Stored items:
◆ ◆ ◆ ◆ ◆

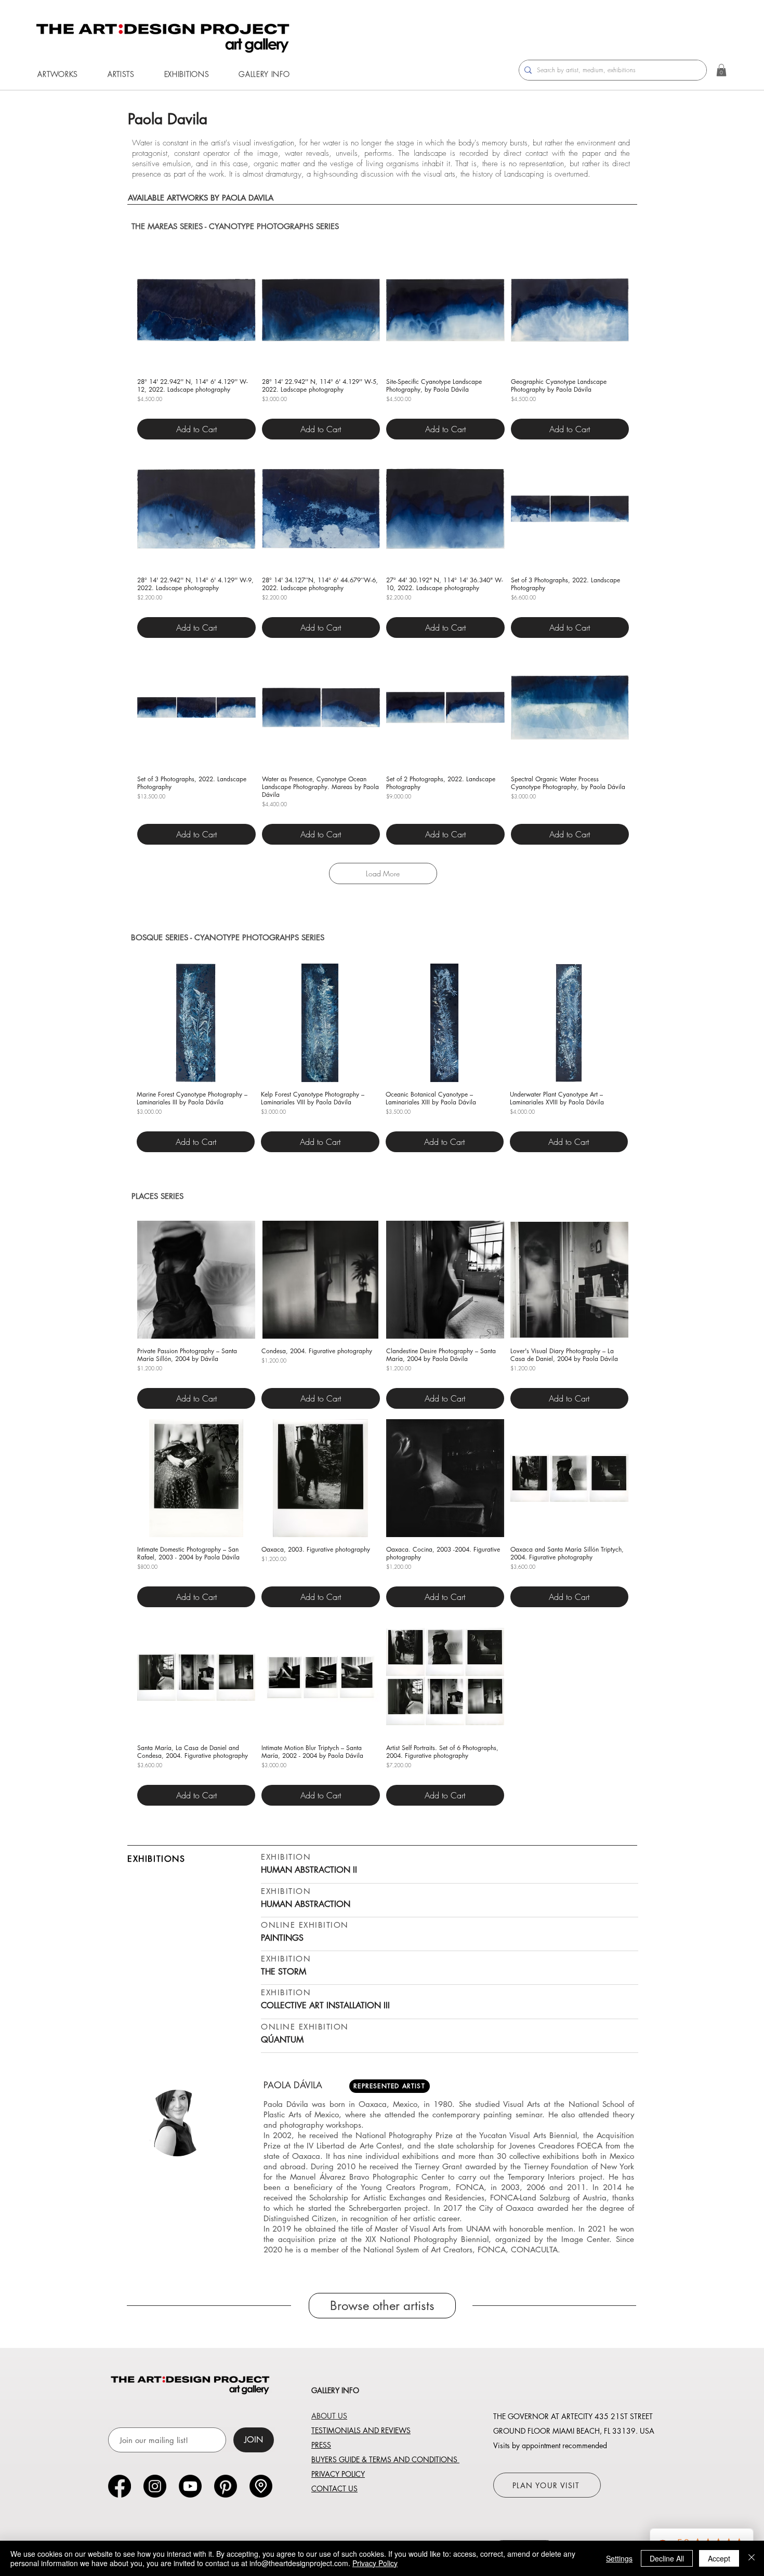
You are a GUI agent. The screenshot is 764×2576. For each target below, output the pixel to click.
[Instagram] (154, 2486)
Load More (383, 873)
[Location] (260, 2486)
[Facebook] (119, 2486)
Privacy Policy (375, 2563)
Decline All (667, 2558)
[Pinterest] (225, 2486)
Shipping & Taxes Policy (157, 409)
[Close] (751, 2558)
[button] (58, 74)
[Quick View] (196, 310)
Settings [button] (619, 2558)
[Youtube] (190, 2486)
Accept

◆ ◆ ◆ ◆ ◆

§ **Work order**
Start at the line containing "Decline All (667, 2558)" and transcribe through the end of the entries. Please keep both ends and add nothing.

§ **Exercise output**
Decline All (667, 2558)
[Pinterest] (225, 2486)
Shipping & Taxes Policy (157, 409)
[Close] (751, 2558)
[button] (58, 74)
[Quick View] (196, 310)
Settings [button] (619, 2558)
[Youtube] (190, 2486)
Accept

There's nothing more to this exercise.